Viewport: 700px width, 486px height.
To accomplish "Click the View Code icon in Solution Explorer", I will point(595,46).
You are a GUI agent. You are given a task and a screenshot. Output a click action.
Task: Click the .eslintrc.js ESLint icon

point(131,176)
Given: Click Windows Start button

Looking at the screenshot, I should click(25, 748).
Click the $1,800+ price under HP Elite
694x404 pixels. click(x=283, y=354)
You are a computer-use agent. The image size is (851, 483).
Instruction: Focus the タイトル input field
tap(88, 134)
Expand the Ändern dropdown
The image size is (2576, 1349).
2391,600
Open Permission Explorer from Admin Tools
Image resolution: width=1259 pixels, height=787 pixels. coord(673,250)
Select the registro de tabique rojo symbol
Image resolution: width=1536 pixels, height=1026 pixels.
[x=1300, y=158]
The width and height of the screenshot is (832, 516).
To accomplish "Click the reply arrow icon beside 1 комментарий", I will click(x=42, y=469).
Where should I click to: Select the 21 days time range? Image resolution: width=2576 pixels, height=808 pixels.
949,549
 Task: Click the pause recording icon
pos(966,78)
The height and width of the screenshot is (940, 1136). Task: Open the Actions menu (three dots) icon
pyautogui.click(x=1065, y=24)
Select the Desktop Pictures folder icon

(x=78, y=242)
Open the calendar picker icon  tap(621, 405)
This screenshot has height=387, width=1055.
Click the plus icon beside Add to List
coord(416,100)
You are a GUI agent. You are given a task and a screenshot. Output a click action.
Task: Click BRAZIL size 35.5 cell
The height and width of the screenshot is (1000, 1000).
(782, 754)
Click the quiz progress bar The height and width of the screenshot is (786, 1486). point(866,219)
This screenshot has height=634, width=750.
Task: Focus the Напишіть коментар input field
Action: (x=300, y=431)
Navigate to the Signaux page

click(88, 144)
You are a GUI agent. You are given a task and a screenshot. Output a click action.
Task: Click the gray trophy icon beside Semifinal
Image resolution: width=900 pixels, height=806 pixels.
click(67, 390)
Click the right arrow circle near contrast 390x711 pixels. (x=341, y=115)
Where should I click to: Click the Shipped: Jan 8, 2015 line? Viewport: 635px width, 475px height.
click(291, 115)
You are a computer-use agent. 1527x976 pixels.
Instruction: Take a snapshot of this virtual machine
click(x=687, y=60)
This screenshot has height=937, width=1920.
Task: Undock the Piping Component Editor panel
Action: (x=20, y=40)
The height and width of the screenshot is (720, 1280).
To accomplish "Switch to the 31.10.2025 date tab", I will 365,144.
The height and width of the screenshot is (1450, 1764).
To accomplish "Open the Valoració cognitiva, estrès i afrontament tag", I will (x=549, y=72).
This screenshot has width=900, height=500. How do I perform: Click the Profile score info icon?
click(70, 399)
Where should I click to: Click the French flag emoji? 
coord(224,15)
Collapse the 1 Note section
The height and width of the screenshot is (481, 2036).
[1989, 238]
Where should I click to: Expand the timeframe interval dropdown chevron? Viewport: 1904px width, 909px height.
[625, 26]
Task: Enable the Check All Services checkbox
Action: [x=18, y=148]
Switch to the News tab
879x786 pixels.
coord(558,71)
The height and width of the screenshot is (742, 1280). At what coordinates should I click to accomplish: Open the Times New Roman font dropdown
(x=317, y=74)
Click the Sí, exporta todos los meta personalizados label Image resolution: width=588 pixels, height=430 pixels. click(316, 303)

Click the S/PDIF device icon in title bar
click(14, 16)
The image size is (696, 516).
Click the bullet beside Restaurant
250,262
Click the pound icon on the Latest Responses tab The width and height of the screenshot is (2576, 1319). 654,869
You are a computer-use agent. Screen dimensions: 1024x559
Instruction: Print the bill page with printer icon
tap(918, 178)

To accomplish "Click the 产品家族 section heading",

- **Exercise details**
In the lines above, put "UI agent" wherever "GUI agent" appears, then write out all the lines again with nothing else changed.

- **Complete answer**
Viewport: 700px width, 486px height.
To accomplish "Click the View Code icon in Solution Explorer", I will point(595,46).
You are a UI agent. You are given a task and a screenshot. Output a click action.
Task: Click the .eslintrc.js ESLint icon

point(131,176)
Given: Click Windows Start button

Looking at the screenshot, I should click(25, 748).
Click the $1,800+ price under HP Elite
694x404 pixels. click(x=283, y=354)
You are a computer-use agent. The image size is (851, 483).
Instruction: Focus the タイトル input field
tap(88, 134)
Expand the Ändern dropdown
The image size is (2576, 1349).
2391,600
Open Permission Explorer from Admin Tools
Image resolution: width=1259 pixels, height=787 pixels. coord(673,250)
Select the registro de tabique rojo symbol
Image resolution: width=1536 pixels, height=1026 pixels.
[x=1300, y=158]
The width and height of the screenshot is (832, 516).
To accomplish "Click the reply arrow icon beside 1 комментарий", I will click(x=42, y=469).
Where should I click to: Select the 21 days time range? Image resolution: width=2576 pixels, height=808 pixels.
949,549
 Task: Click the pause recording icon
pos(966,78)
The height and width of the screenshot is (940, 1136). Task: Open the Actions menu (three dots) icon
pyautogui.click(x=1065, y=24)
Select the Desktop Pictures folder icon

(x=78, y=242)
Open the calendar picker icon  tap(621, 405)
This screenshot has height=387, width=1055.
Click the plus icon beside Add to List
coord(416,100)
You are a UI agent. You are given a task and a screenshot. Output a click action.
Task: Click BRAZIL size 35.5 cell
The height and width of the screenshot is (1000, 1000).
(782, 754)
Click the quiz progress bar The height and width of the screenshot is (786, 1486). point(866,219)
This screenshot has height=634, width=750.
Task: Focus the Напишіть коментар input field
Action: (x=300, y=431)
Navigate to the Signaux page

click(88, 144)
You are a UI agent. You are given a task and a screenshot. Output a click action.
Task: Click the gray trophy icon beside Semifinal
Image resolution: width=900 pixels, height=806 pixels.
click(67, 390)
Click the right arrow circle near contrast 390x711 pixels. (x=341, y=115)
Where should I click to: Click the Shipped: Jan 8, 2015 line? Viewport: 635px width, 475px height.
click(291, 115)
You are a computer-use agent. 1527x976 pixels.
Instruction: Take a snapshot of this virtual machine
click(x=687, y=60)
This screenshot has height=937, width=1920.
Task: Undock the Piping Component Editor panel
Action: (x=20, y=40)
The height and width of the screenshot is (720, 1280).
To accomplish "Switch to the 31.10.2025 date tab", I will 365,144.
The height and width of the screenshot is (1450, 1764).
To accomplish "Open the Valoració cognitiva, estrès i afrontament tag", I will (x=549, y=72).
This screenshot has width=900, height=500. How do I perform: Click the Profile score info icon?
click(70, 399)
Where should I click to: Click the French flag emoji? 
coord(224,15)
Collapse the 1 Note section
The height and width of the screenshot is (481, 2036).
[1989, 238]
Where should I click to: Expand the timeframe interval dropdown chevron? Viewport: 1904px width, 909px height.
[625, 26]
Task: Enable the Check All Services checkbox
Action: [x=18, y=148]
Switch to the News tab
879x786 pixels.
coord(558,71)
The height and width of the screenshot is (742, 1280). At what coordinates should I click to accomplish: Open the Times New Roman font dropdown
(x=317, y=74)
Click the Sí, exporta todos los meta personalizados label Image resolution: width=588 pixels, height=430 pixels. click(316, 303)

Click the S/PDIF device icon in title bar
click(14, 16)
The image size is (696, 516).
Click the bullet beside Restaurant
250,262
Click the pound icon on the Latest Responses tab The width and height of the screenshot is (2576, 1319). 654,869
You are a computer-use agent. Screen dimensions: 1024x559
Instruction: Print the bill page with printer icon
tap(918, 178)

To accomplish "Click the 产品家族 section heading",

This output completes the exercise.